**Work to complete**
The line containing "Screen dimensions: 720x979" marks the start of the required copy, which runs to the final line of the entries; return those lines exactly, without any pictures.

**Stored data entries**

========================

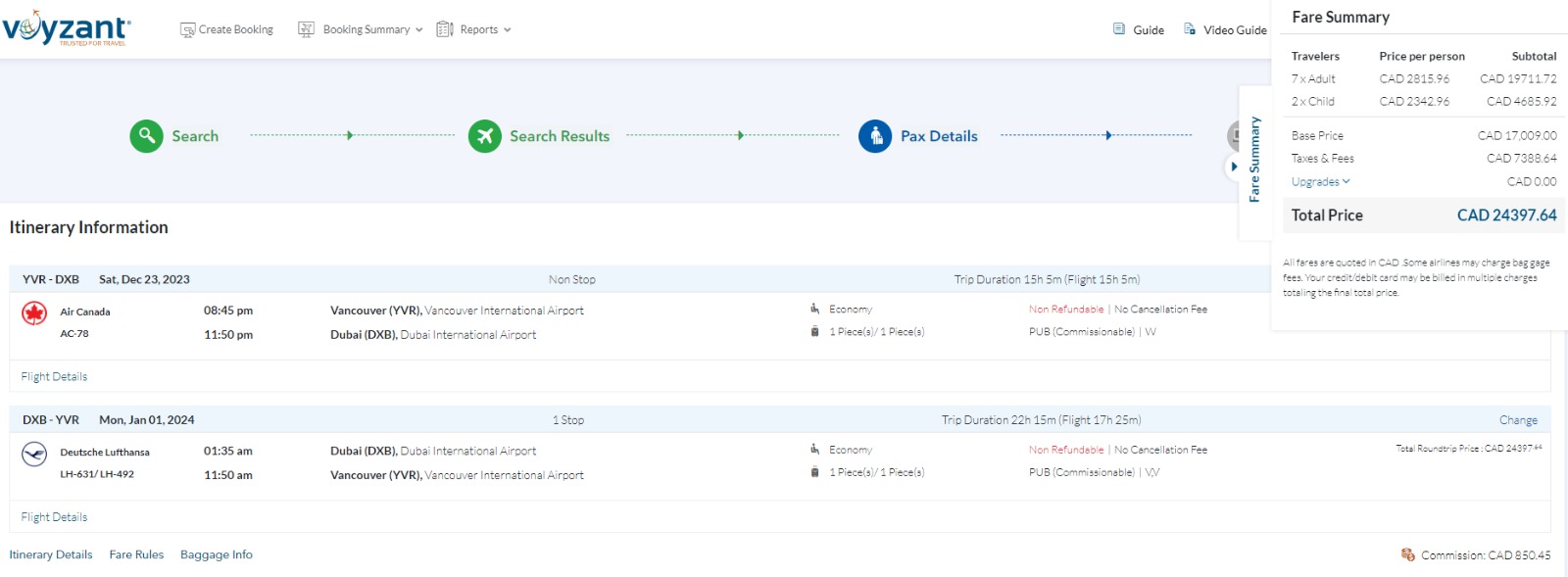This screenshot has width=1568, height=577.
Task: Collapse the Fare Summary side tab
Action: click(x=1253, y=160)
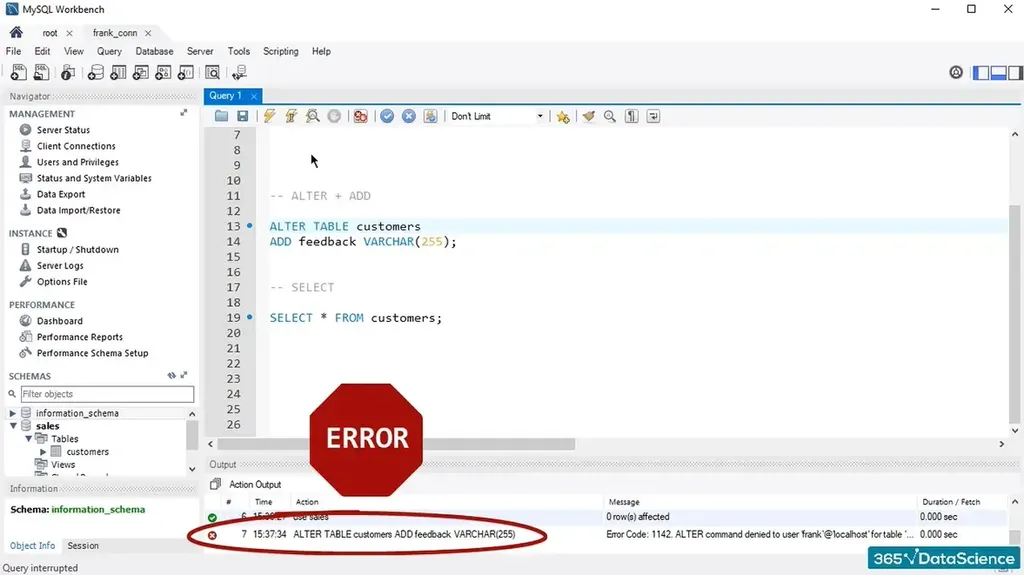Click the Filter objects search field
Image resolution: width=1024 pixels, height=575 pixels.
(x=106, y=394)
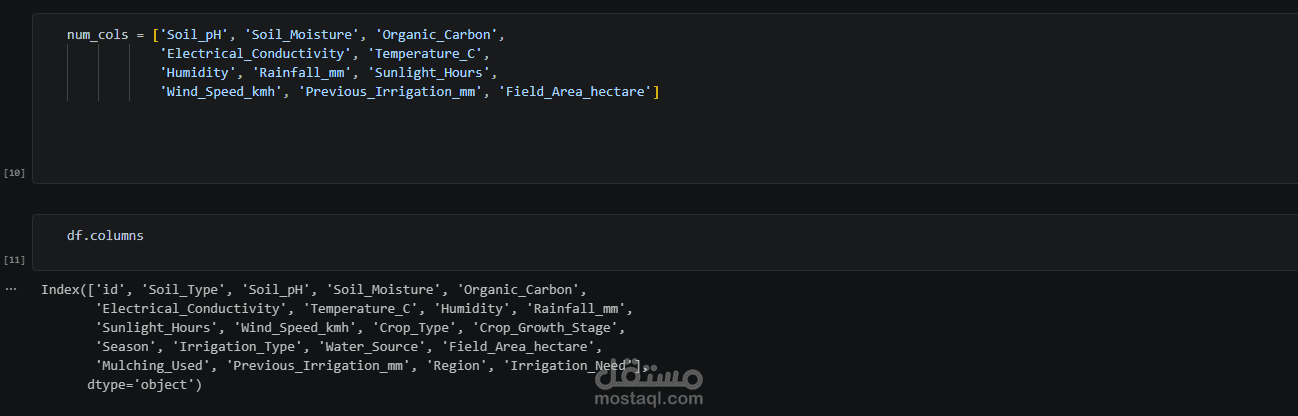Open the cell output actions ellipsis menu
Image resolution: width=1298 pixels, height=416 pixels.
coord(11,289)
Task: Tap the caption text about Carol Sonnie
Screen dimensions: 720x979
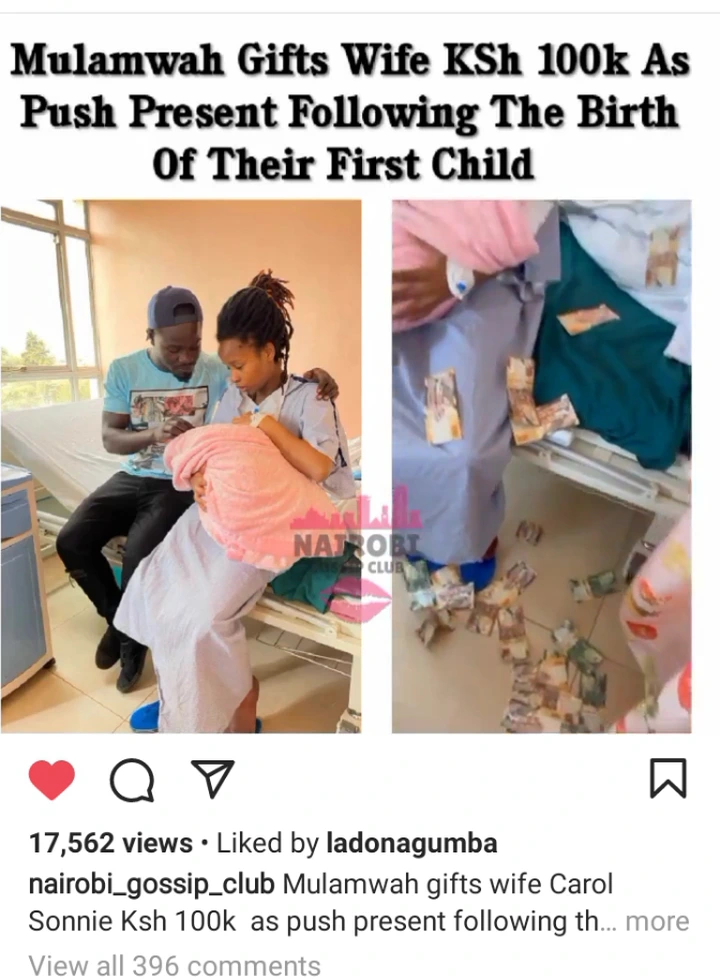Action: (359, 903)
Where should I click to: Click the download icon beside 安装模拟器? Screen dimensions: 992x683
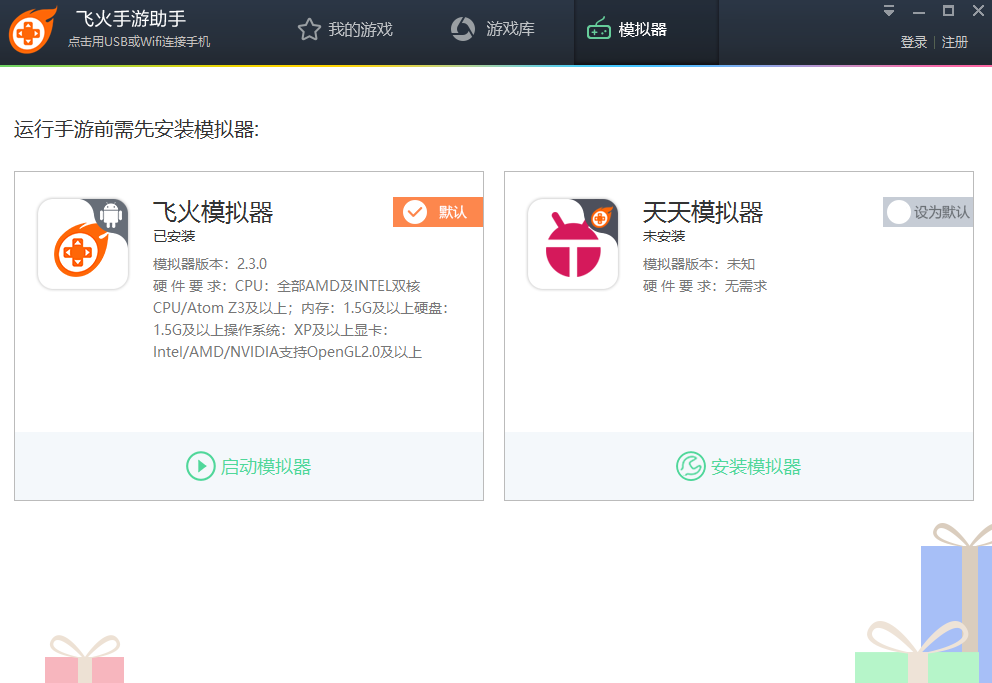click(689, 466)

========================

**The completed task**
Screen dimensions: 720x979
Action: (359, 903)
Where should I click to: Click the download icon beside 安装模拟器? Screen dimensions: 992x683
click(689, 466)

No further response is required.